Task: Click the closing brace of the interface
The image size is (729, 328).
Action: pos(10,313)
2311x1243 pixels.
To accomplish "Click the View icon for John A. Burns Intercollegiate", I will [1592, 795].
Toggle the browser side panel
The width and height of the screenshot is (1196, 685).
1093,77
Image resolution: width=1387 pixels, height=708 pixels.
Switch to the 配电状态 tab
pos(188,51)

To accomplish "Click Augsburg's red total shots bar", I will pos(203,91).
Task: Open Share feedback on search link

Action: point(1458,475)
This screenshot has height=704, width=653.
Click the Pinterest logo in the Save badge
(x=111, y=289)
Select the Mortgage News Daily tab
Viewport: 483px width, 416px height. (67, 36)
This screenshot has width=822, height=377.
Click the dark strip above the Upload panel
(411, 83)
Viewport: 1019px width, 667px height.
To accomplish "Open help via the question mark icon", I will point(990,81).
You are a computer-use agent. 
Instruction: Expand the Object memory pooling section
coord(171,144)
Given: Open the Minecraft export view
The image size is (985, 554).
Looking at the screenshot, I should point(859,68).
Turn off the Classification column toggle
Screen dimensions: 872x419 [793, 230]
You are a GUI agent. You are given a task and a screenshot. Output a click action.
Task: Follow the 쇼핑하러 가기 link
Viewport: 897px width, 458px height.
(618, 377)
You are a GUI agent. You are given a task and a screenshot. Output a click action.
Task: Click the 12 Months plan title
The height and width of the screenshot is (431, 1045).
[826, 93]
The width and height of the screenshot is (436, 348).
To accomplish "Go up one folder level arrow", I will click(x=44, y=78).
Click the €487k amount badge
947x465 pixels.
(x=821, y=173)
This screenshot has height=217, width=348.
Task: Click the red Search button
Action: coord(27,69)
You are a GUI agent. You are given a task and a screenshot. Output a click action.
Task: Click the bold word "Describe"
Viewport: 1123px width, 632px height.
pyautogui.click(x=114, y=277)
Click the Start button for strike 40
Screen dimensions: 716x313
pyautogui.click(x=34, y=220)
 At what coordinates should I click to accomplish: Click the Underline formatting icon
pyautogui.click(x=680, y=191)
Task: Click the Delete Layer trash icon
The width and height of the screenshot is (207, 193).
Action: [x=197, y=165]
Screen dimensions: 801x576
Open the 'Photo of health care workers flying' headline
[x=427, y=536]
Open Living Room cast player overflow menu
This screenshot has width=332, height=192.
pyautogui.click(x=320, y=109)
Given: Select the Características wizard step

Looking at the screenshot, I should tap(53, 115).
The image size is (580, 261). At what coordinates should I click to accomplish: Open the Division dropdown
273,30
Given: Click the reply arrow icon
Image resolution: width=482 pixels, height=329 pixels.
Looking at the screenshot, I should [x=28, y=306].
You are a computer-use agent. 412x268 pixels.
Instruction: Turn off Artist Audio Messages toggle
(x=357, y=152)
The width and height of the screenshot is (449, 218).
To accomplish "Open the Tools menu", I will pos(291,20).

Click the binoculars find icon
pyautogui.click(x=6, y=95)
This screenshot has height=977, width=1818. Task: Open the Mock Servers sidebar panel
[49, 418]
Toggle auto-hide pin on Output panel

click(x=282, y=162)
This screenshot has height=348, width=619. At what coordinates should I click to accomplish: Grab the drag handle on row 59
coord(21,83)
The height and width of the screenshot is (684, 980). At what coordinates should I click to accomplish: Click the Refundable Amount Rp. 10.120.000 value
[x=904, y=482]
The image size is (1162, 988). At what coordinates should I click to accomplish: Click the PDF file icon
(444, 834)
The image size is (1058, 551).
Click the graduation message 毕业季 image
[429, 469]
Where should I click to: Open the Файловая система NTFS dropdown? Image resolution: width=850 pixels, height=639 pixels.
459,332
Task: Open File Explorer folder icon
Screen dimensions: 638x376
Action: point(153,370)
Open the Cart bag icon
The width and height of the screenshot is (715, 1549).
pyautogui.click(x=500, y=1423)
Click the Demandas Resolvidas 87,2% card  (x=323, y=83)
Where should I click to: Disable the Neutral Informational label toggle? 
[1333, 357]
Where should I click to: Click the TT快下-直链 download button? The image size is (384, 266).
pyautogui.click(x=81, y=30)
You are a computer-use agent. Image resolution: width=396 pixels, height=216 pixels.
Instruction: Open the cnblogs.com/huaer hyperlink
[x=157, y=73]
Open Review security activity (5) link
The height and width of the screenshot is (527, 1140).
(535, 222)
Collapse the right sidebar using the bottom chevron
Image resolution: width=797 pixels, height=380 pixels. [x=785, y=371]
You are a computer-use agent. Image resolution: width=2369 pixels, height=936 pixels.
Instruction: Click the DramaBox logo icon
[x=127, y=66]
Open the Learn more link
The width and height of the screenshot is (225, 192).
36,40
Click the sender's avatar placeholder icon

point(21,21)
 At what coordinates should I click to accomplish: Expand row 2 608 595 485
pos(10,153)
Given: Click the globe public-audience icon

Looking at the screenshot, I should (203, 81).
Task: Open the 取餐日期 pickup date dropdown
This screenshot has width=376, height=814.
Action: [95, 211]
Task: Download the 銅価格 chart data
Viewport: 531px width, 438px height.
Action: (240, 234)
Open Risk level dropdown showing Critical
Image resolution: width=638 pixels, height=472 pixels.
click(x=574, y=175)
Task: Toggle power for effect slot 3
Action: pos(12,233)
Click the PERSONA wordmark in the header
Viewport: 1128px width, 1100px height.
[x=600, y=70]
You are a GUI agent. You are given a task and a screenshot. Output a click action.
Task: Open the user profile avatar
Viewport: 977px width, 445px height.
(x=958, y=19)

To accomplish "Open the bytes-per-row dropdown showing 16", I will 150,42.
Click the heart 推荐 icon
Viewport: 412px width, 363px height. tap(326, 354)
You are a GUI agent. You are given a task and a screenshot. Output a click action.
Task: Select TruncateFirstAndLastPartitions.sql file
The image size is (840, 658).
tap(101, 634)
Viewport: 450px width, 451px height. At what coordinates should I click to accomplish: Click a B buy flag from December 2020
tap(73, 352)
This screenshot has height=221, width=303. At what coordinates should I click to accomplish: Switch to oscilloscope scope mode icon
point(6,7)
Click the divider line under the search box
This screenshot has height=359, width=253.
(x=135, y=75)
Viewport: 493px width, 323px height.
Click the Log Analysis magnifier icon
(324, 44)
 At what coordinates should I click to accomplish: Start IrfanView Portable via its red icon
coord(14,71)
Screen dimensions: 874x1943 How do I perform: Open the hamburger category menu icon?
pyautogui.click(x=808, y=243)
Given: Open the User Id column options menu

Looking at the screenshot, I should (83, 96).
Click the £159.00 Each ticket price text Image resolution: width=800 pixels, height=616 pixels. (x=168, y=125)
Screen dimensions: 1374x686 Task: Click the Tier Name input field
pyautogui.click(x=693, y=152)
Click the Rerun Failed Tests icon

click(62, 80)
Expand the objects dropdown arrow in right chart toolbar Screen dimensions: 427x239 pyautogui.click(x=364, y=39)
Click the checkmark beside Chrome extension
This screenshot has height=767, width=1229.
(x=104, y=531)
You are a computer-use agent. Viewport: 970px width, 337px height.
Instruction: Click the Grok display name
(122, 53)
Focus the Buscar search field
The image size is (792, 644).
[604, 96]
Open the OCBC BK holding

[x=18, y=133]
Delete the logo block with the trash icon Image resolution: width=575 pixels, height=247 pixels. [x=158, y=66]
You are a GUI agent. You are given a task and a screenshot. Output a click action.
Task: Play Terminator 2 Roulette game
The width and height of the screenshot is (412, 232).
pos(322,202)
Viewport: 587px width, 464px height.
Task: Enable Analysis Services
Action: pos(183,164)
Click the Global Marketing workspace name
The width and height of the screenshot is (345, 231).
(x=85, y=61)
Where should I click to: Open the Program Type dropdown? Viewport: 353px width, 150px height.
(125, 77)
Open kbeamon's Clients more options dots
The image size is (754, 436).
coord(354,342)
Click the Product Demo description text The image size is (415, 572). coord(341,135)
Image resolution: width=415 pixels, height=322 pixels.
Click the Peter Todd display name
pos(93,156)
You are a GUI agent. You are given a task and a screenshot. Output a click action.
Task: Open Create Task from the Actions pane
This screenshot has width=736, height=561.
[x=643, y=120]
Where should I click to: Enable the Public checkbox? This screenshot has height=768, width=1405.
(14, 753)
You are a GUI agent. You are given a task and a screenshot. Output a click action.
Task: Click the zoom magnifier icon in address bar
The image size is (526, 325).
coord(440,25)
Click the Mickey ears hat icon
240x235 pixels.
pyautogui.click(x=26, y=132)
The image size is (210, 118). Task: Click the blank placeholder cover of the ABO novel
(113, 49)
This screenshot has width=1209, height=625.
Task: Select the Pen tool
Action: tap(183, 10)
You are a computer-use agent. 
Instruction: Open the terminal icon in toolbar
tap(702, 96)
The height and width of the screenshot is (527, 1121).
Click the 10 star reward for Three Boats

· · · · · · ·

§ WHAT THE TASK ASKS: Extract from the listing above the lines between the line containing "Click the Log Analysis magnifier icon" and the line containing "Click the £159.00", keeping both of those lines. Output nothing else.

§ RESPONSE:
Click the Log Analysis magnifier icon
(324, 44)
 At what coordinates should I click to accomplish: Start IrfanView Portable via its red icon
coord(14,71)
Screen dimensions: 874x1943 How do I perform: Open the hamburger category menu icon?
pyautogui.click(x=808, y=243)
Given: Open the User Id column options menu

Looking at the screenshot, I should (83, 96).
Click the £159.00 Each ticket price text Image resolution: width=800 pixels, height=616 pixels. (x=168, y=125)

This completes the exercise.